El caso de Blancox no fue diferente. Se trató de darle valor a un producto —hipoclorito— en el que tenía excedentes. Construyó la marca y se convirtió en el principal competidor de la multinacional Clorox, que años atrás había adquirido la marca Límpido de la colombiana JGB. Hoy, esta categoría se está moviendo con el lanzamiento de nuevos productos, el reingreso de jugadores como JGB que lanzó Yes y la compra de Ajax por parte de Clorox que antes era de Colgate Palmolive. Según ACNielsen, Blancox tiene más del 30% de participación en la categoría y es la marca líder.

La internacionalización
Con una inversión superior a los US$2 millones, Brinsa inició su proceso de internacionalización en Costa Rica, con la compra de dos productoras que fueron fusionadas con una tercera, propiedad de inversionistas locales. En la compañía resultante, Brinsa tiene el 58% de participación y controla cerca del 45% del mercado de sal de consumo humano en Costa Rica.

La decisión de internacionalizarse fue clara. "La sal tiene un precio muy bajo y el flete se convierte en una barrera para llegar a diferentes mercados. Hoy exportamos a 12 países en la región y estos negocios representan el 10% de los ingresos de la compañía. Pero vamos hasta donde el flete nos dé. Además, con un peso revaluado, los márgenes son cada vez más pequeños, por eso tomamos la decisión de tener una operación local", dice Restrepo.

Pero la compra de las empresas es apenas el primer paso en aspectos como la operatividad, el modelo y nuevos mercados. "Suena simple decir que hicimos un ejercicio de estrategia y que vamos a internacionalizar la compañía. Pero ahora tenemos que empezar a entender los mercados, definir la estrategia con las marcas. En Costa Rica, en este momento, tenemos seis marcas, pero trataremos de hacer lo mismo que acá. Consolidarlas y depurar el portafolio para definir cuáles se van a posicionar y, especialmente entender a los consumidores, ver qué los mueve en ese país, que es distinto al colombiano, pues no todos valoran la sal de la misma forma. Realmente es ser 'glocal': jugador global con visión local", explica Restrepo.
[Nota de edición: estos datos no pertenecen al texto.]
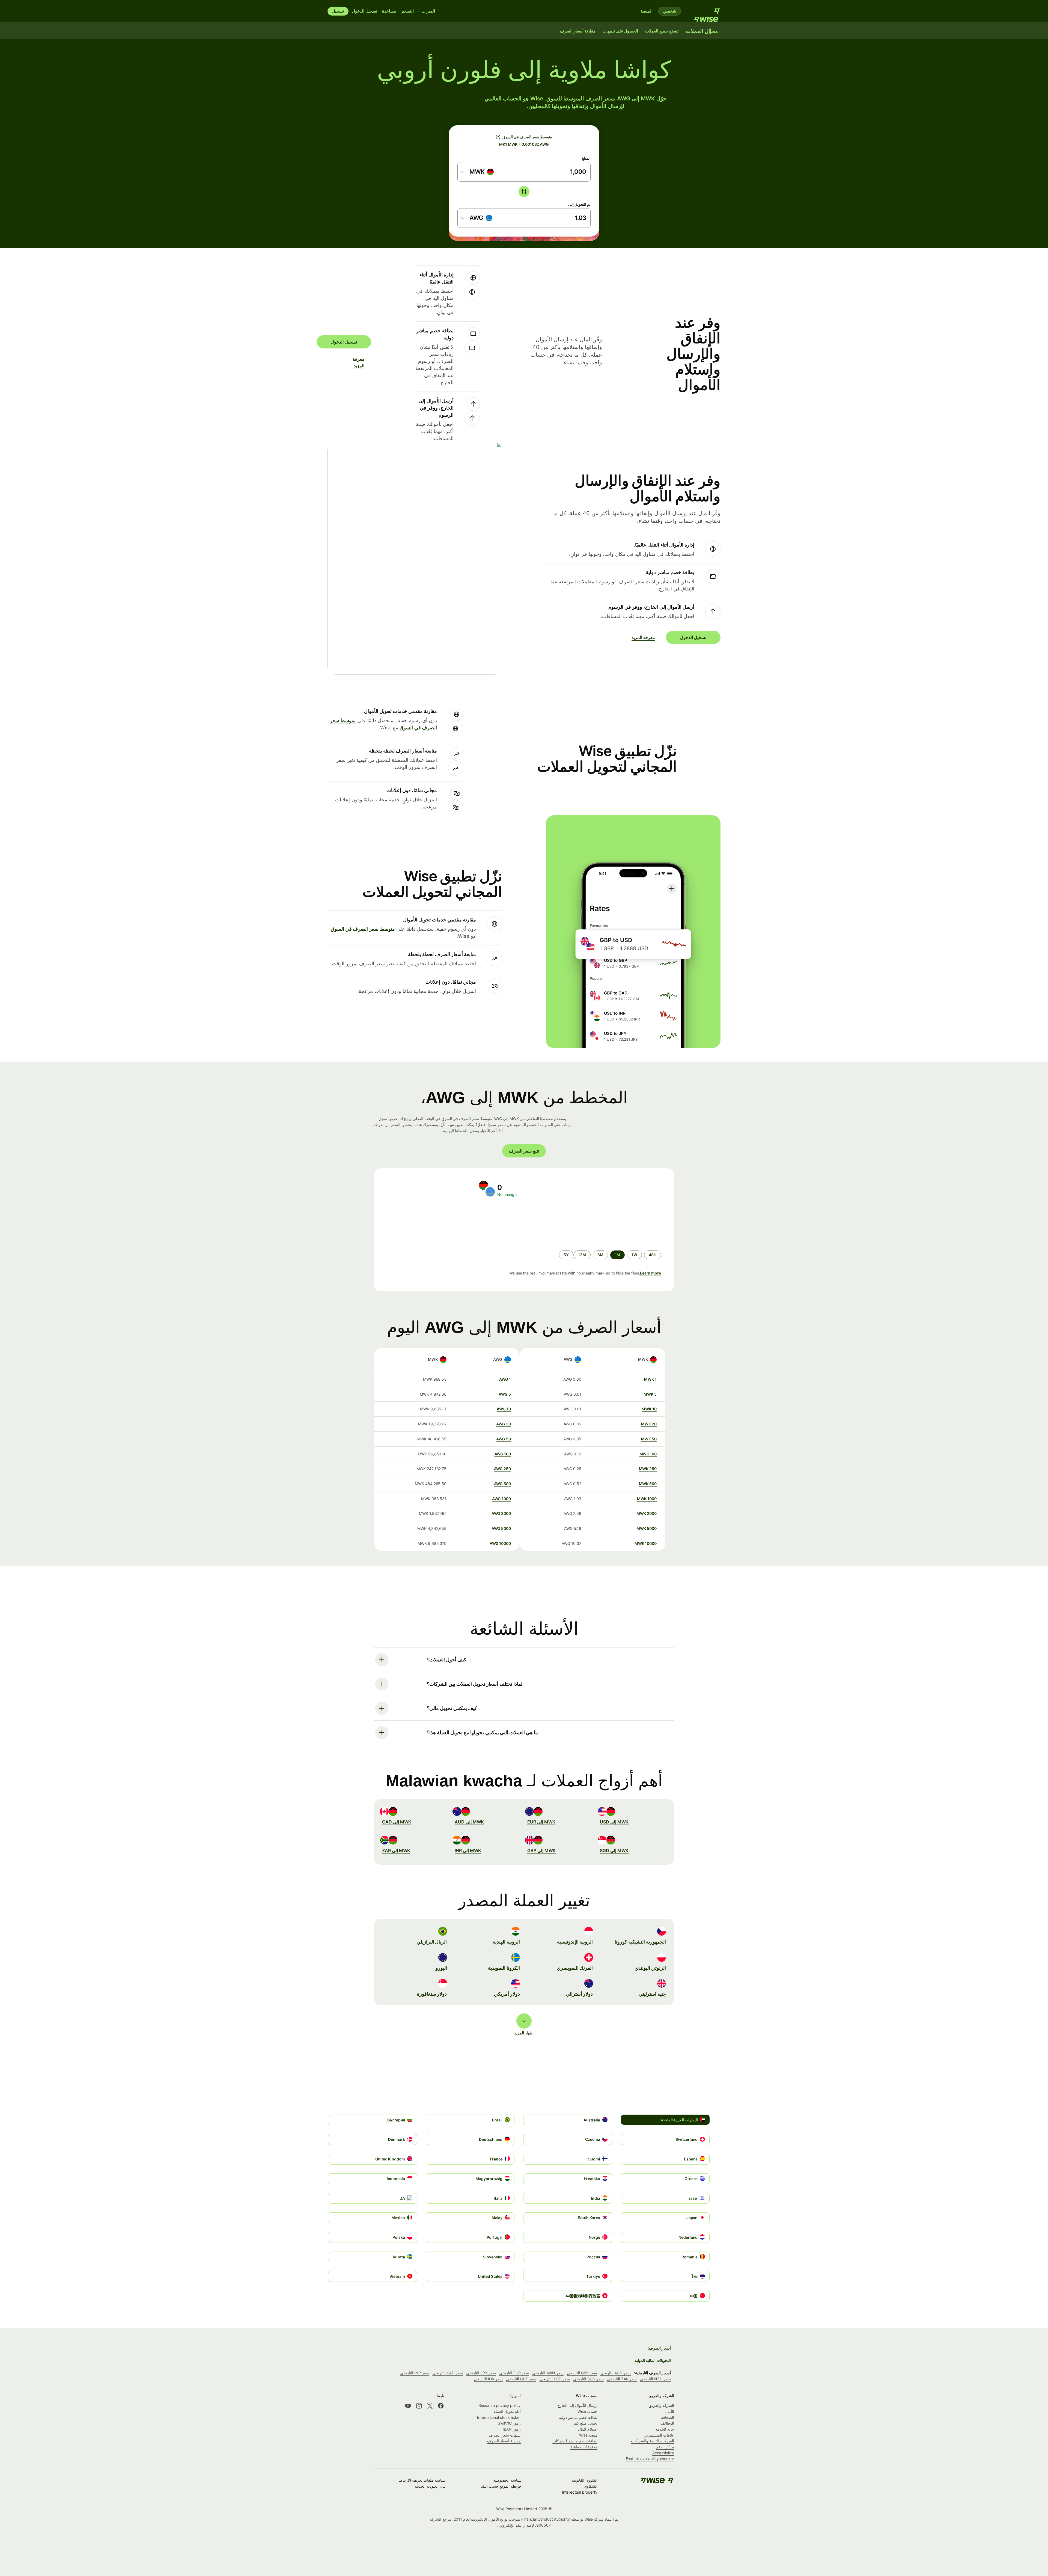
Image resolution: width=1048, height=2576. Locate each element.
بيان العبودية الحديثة (430, 2486)
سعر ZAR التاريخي (622, 2379)
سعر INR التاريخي (414, 2373)
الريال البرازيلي (431, 1942)
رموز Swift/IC (509, 2423)
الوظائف (667, 2423)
En el abanico de posibilidades para llegar a nuevos mercados están México y Estados Unidos y en cada caso la compañía analizará si lo hace vía adquisiciones, alianzas estratégicas o con un montaje propio.

Lo que viene en la agenda de Brinsa es entrar a participar en el proceso de licitación que va a adelantar el gobierno en la liquidación de IFI Concesión Salinas, un proceso que debe darse en un periodo de seis meses a un año.

La compañía encontró en diferentes caminos la posibilidad de ser más rentable, como en nichos de productos nuevos; en la eficiencia, la cobertura, la diversificación, la diferenciación y la búsqueda de nuevos mercados. "Hemos entrado en líneas que son muy rentables. Por ejemplo, los productos para ropa color lo son. Buscamos dónde se puede tener un mayor valor aunque no sea masivo. Son productos más de nicho pero más rentables", puntualiza Restrepo.

El caso de Brinsa deja de manifiesto la teoría de muchos expertos de mercadeo, que advierten que los commodities solo existen cuando nadie ha sido capaz de diferenciarlos.